Solution: Upgrade to a paid Bubble plan. Once upgraded, go to Settings → API → tick 'This app exposes a Workflow API'. Then create a new Backend Workflow and use its endpoint URL (format: `https://yourapp.bubbleapps.io/api/1.1/wf/{workflow-name}`) as the webhook URL in JetBrains Space → your project → Settings → Webhooks.

## Frequently asked questions

### Does IntelliJ IDEA have its own REST API I can call from Bubble?

No. IntelliJ IDEA is a desktop IDE application — it runs locally on a developer's machine and exposes no hosted endpoints. The two integration paths are: (1) the JetBrains Space REST API (the hosted DevOps companion to IntelliJ, available at `https://{yourorg}.jetbrains.space/api/http`), and (2) any Java or Kotlin backend service that your team built using IntelliJ and deployed to a public HTTPS URL.

### Do I need a paid Bubble plan to call the JetBrains Space API?

No — outbound API Connector calls work on Bubble's free plan. You can fetch issues, code reviews, and deployment data from Space and display them in Repeating Groups without upgrading.

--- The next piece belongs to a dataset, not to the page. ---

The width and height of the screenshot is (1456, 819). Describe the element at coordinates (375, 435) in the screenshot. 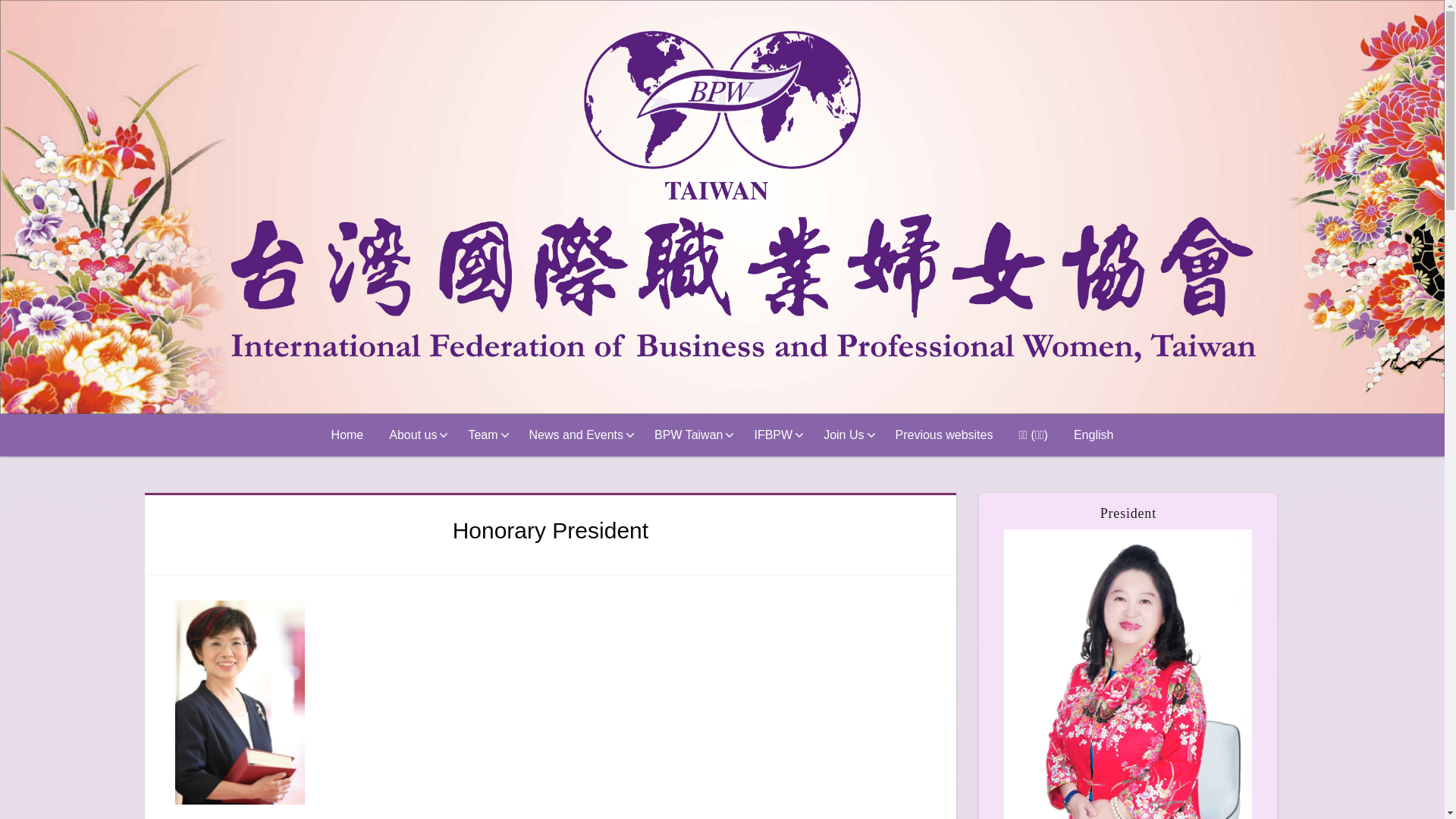

I see `'About us'` at that location.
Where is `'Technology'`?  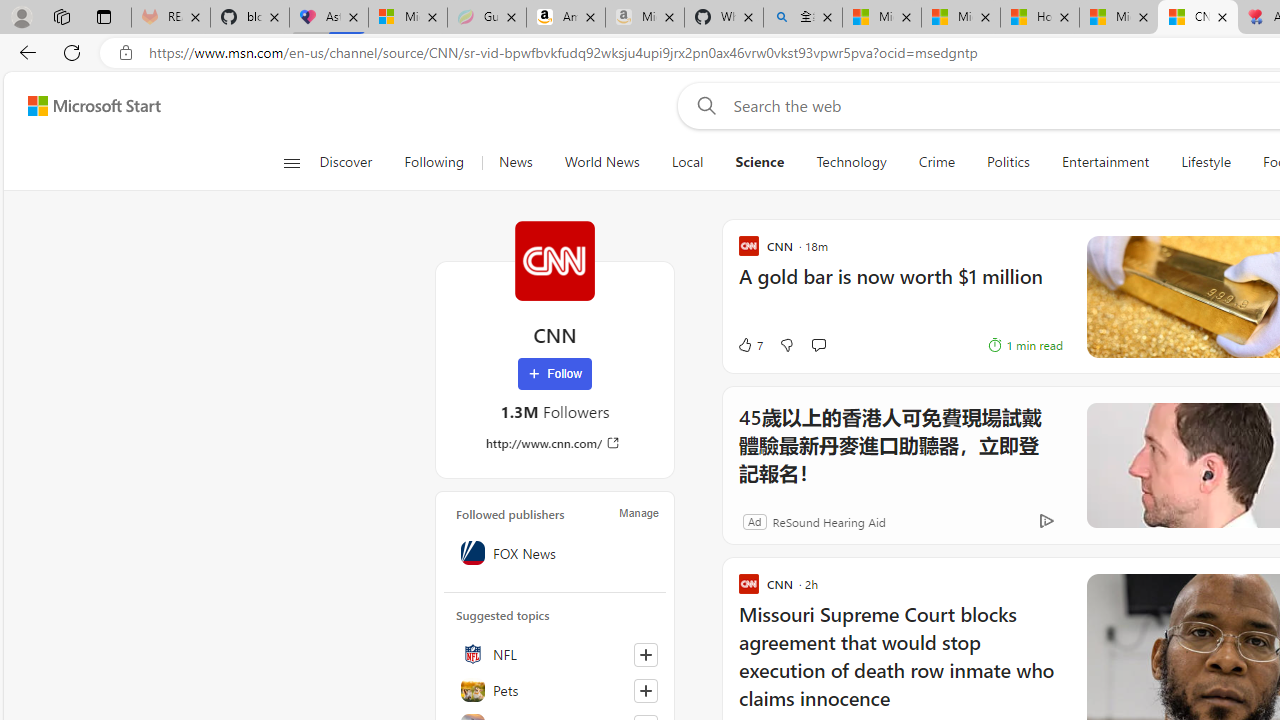
'Technology' is located at coordinates (851, 162).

A paid plan is only required if you want to receive inbound webhook events from Space (e.g., trigger a Bubble workflow when a code review is merged) — that requires Backend Workflows, which are a paid-plan feature.

### How do I handle the Space token expiring every hour?

Store the `access_token` and its `expires_in` value in a Bubble data type when you first fetch it. Before each API call, compare the current time to the stored expiry time. If it has expired, trigger a Backend Workflow that re-runs the client_credentials token exchange call and updates the stored token. This pattern requires a paid Bubble plan. On the free plan, you can manually refresh the token by re-running the token call and pasting the new value into the Authorization header — less convenient but functional for low-traffic apps.

### My Spring Boot API returns data wrapped in '_embedded' — how do I handle that in Bubble?

Spring Boot with Spring Data REST wraps list responses in `{ "_embedded": { "items": [...] } }`. In Bubble's API Connector, after clicking Initialize call and seeing the response, look for the response path selector. Click into the `_embedded` object and then select your array key. Re-initialize the call with this path selected as the root — Bubble will then treat the nested array as the list returned by the call, which you can bind to a Repeating Group directly.

### Can I trigger a JetBrains Space CI/CD pipeline from a Bubble button?

Yes. In the API Connector, add a POST call to `/applications/{appId}/deployments` (or the Space CI/CD trigger endpoint for your project). Set it as 'Use as: Action'. In your Bubble workflow, add the step 'Plugins → JetBrains Space - Trigger Deployment' and pass the required parameters. The button click triggers the workflow, which fires the POST call server-side. No paid plan required for outbound calls.

### What is the difference between this IntelliJ IDEA integration and the PyCharm integration?

Both use the same JetBrains Space REST API, so the API Connector setup is identical. The difference is in the backend use-case: the PyCharm brief targets Python developers building Flask, FastAPI, or Django backends; this IntelliJ brief targets Java and Kotlin developers building Spring Boot or Ktor services. If your backend is Python, follow the PyCharm guide instead — the Space API steps are interchangeable, but the backend deployment examples differ.